Speyer liegt mit dem PKW ca. 50 Minuten südlich von Worms und ist sowohl über die Autobahn als auch die Bundesstraße von Worms aus sehr gut zu erreichen. das Gelände von der domseits gelegenen Straße her durch das Museum Schpira, das auf einer relativen kleinen Ausstellungsfläche Grabsteine, Doppelbogenfenster und Fragmente der mittelalterlichen Synagoge zeigt. Deren Überreste zeigen sich in Gestalt erhaltener Mauern, der angrenzenden Frauenschul und der als Bodendenkmal überlieferten Jeschiwa. Im Zentrum des ehemaligen Judenviertels (»Judenhof«) steht der eindrucksvolle Bau der  Mikwe aus der Zeit um 1120. Das romanische Ritualbad ist das älteste erhaltene seiner Art in Europa. Rund elf Meter muss man in die kühle Dunkelheit hinabsteigen, ehe man auf das eigentliche Badehaus stößte. Die Wormser Mikwe fühlt sich beim Vergleich wie das kleine „Rolemodel“ an, dass zwar als Vorbild diente, aber unbedingt übertroffen werden sollte. Die Mikwe und ihre Anlagen waren für die Juden in Speyer bis zur Auflösung der Gemeinde im ersten Drittel des 16. Jahrhunderts ein zentraler Ort.   

Linktipp: www.speyer.de/de/tourismus/planen-und-buchen/rundgaenge-und-touren/fuehrungen-fuer-gaestegruppen/fuehrungen-in-historischen-sehenswuerdigkeiten/judenhof-mit-museum-schpira-und-mikwe/

Mainz (Magenza)

Die Landeshauptstadt Mainz, die dritte Stadt im Bunde, nördlich von Worms ebenfalls rund 50 Kilometer entfernt, hat die wenigsten Baudenkmäler aufzuweisen. Zahlreiche Kriege haben das haptische Erbe auf ein Minimum reduziert, darunter eine Synagoge. Die Synagoge in Mainz-Weisenau wurde 1737/38 erbaut. Sie ist die einzige Synagoge in Mainz, die die Zeit des Nationalsozialismus und die Bombenangriffe überdauerte und das älteste noch erhaltene Gebäude in Weisenau. Da die Weisenauer jüdische Gemeinde im 18. Jahrhundert fast ein Viertel der Dorfbevölkerung ausmachte, wurde die Synagoge auf der Wormser Straße errichtet. Erhalten sind ebenfalls Teile des „Judenfriedhofs“. Der älteste Teil datiert auf das Jahr 1286. Ähnlich wie der Wormser Friedhof liegt auch dieser an einer Hauptverkehrsstraße. Während man in Worms allerdings diesen Umstand schnell vergisst, kann man das in Mainz jedoch nur schwer ignorieren. Lautstark brausen die Autos tagsüber emsig umher und schaffen so ein Kontrastgefälle, wie es stärker nicht sein könnte. 
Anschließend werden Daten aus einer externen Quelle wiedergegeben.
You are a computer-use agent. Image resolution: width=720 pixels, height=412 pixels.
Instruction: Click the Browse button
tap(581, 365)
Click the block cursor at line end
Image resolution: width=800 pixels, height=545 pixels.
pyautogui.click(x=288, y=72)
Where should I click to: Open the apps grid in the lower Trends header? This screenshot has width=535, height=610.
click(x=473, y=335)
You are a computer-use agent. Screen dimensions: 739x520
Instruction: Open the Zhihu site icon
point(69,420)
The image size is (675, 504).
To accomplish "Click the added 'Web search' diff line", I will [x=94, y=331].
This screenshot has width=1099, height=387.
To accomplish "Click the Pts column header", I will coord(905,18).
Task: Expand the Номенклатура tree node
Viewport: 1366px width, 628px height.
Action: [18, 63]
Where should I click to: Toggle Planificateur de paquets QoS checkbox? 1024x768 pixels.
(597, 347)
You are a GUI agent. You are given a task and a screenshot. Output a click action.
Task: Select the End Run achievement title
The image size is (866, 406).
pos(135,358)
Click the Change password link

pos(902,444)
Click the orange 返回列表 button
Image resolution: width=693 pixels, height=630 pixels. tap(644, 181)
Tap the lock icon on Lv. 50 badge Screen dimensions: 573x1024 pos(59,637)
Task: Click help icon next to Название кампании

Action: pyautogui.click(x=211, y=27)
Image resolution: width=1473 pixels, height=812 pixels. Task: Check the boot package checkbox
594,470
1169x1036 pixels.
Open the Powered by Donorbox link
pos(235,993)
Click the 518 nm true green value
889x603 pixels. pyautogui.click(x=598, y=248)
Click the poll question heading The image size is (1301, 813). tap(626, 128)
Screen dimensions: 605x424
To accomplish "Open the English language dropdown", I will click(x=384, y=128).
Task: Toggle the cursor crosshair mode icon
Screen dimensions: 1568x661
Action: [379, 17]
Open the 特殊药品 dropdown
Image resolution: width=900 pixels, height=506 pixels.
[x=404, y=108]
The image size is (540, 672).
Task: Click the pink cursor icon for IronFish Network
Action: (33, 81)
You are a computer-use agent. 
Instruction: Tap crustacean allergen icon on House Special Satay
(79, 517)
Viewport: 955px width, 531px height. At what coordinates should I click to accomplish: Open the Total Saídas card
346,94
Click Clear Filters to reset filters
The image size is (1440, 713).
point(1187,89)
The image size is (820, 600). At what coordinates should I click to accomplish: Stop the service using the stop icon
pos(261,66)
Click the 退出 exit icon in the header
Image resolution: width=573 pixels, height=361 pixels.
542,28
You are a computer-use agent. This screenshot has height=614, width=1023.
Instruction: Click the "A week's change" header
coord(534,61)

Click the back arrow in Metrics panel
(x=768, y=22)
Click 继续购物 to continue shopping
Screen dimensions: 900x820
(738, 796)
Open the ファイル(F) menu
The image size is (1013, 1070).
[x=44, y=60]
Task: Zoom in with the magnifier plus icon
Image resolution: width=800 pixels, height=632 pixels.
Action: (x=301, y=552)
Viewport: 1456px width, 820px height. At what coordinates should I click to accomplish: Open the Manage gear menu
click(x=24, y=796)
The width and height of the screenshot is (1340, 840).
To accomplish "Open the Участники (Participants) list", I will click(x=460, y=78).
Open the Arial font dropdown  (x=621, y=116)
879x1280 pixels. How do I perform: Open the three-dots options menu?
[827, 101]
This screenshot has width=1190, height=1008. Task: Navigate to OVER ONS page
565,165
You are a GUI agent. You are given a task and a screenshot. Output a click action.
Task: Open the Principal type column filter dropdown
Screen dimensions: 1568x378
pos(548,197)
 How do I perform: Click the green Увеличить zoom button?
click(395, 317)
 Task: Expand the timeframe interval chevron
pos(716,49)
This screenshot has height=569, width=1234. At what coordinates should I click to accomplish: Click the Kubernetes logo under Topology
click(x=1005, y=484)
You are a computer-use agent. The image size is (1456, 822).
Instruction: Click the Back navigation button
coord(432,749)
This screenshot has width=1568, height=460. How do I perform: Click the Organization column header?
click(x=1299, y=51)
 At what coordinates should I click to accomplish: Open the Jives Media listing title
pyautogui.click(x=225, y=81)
Linktipp: www.förderverein-synagoge-mainz-weisenau.de

App-Tipp

Die App bietet einen Streifzug durch den Judenhof in Speyer, über den alten jüdischen Friedhof „Heiliger Sand“ in Worms sowie den Synagogenbezirk in Worms. Zusätzlich erklärt die App mit faszinierenden Geschichten, was es mit SchUM, der Architektur von Synagogen, Frauenräumen und Ritualbädern auf sich hat – und weshalb jüdische Friedhöfe „Orte der Ewigkeit“ auf sich hat. Vier unterschiedliche Stories erzählen von der jüdischen Geschichte und ihrer Bedeutung für die Gegenwart. Ob Abel und Anton, Maayan oder Rebecca und David – die Protagonisten sind wissbegierig, diskussionsfreudig und lieben Geschichte/n. Der Nutzer hat die Möglichkeit, zwischen Anhören und Lesen zu wählen. Zudem ist die App mit vielen Bildern angereichert. Des Weiteren gibt es Zusatzinformationen zu Öffnungszeiten, Regelungen für den Besuch von u.a. einer Synagoge und eines jüdischen Friedhofs, touristischen Tipps und Hinweisen zu Restaurants. Unterstützte Sprachen: Deutsch und Englisch.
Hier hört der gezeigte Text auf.